Source extract:
On the specific access theory, the court assumed arguendo that common-law and constitutional access doctrines could apply, but stressed they are not absolute:
- Press-Enterprise Co. v Superior Ct. of Cal. for Riverside County, 478 US 1 (1986); Matter of Herald Co. v Weisenberg, 59 NY2d 378 (1983); and Danco Labs. v Chemical Works of Gedeon Richter, 274 AD2d 1 (1st Dept 2000): establish that access can be overcome by countervailing interests.
- Matter of Crain Communications v Hughes, 74 NY2d 626 (1989) and Matter of Daily News, L.P. v Wiley, 126 AD3d 511 (1st Dept 2015): supply the crucial bridge to mandamus doctrine—because access determinations require balancing, they involve discretion and “preclude mandamus.”
The “clear legal right” requirement was reinforced through: Matter of Thornton v Saugerties Cent. Sch. Dist., 145 AD3d 1138 (3d Dept 2016) and Matter of Association of Surrogates & Supreme Ct. Reporters within City of N.Y. v Bartlett, 40 NY2d 571 (1976), alongside a string of New York access/confidentiality cases cited “generally” to show the contested, context-dependent nature of access: Matter of James Q., 32 NY3d 671 (2019); Matter of McBarnette v Sobol, 83 NY2d 333 (1994); Doe v Office of Professional Med. Conduct of N.Y. State Dept. of Health, 81 NY2d 1050 (1993); Matter of Johnson Newspaper Corp. v Melino, 77 NY2d 1 (1990); Matter of Herrick v Town of Colonie, 211 AD3d 1146 (3d Dept 2022); and Matter of Doe v City of Schenectady, 84 AD3d 1455 (3d Dept 2011).
6) Fee waivers under CPLR 1101 and “arguable merit”

Dataset excerpt:

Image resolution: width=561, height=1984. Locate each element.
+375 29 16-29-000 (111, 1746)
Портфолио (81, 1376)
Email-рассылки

What to produce: Continue the summary of New York case law on access doctrines and mandamus, given before the lines above, from its final heading on fee waivers under CPLR 1101.

Answer to this problem:
The court’s affirmance of the fee-waiver denial rested on the statutory affidavit requirements and the judicial gatekeeping function that the claim not be frivolous:
- Eckert v Meadows, 216 AD3d 1397 (4th Dept 2023): cited for the proposition that courts should satisfy themselves the action is not frivolous and has arguable merit.
- People ex rel. Johnson v Uhler, 191 AD3d 1065 (3d Dept 2021) and Matter of Roesch v State of New York, 187 AD3d 1651 (4th Dept 2020): support denying waivers when claims lack arguable merit.
7) Mootness (not dispositive, but addressed)
The court noted, based on respondent’s representations, that some hearings occurred and some employees resigned, mooting parts of the requested relief, citing Cooke v Greenhouse Hudson, LLC, 230 AD3d 841 (3d Dept 2024). Because it was unclear whether any hearings remained, the court reached the merits.
Legal Reasoning
A. The procedural holding: hybrid filings require hybrid process
The central procedural rule is straightforward: a declaratory judgment claim is an “action” (CPLR 3001) and must be commenced by service of a summons (CPLR 304[a]); an article 78 claim is a “special proceeding” and must be commenced by service of a notice of petition or, alternatively, an order to show cause (CPLR 403[d]; CPLR 7804[c]).
The petitioner served an order to show cause and supporting papers, but did not serve a summons. The order to show cause’s language deeming service “good and sufficient” could not enlarge jurisdiction beyond what the CPLR authorizes. At most, the order to show cause validated service for the special proceeding side; it could not bootstrap the action side. Because New York requires strict compliance with service statutes to confer personal jurisdiction, and because actual notice is irrelevant, dismissal of the declaratory judgment component was required.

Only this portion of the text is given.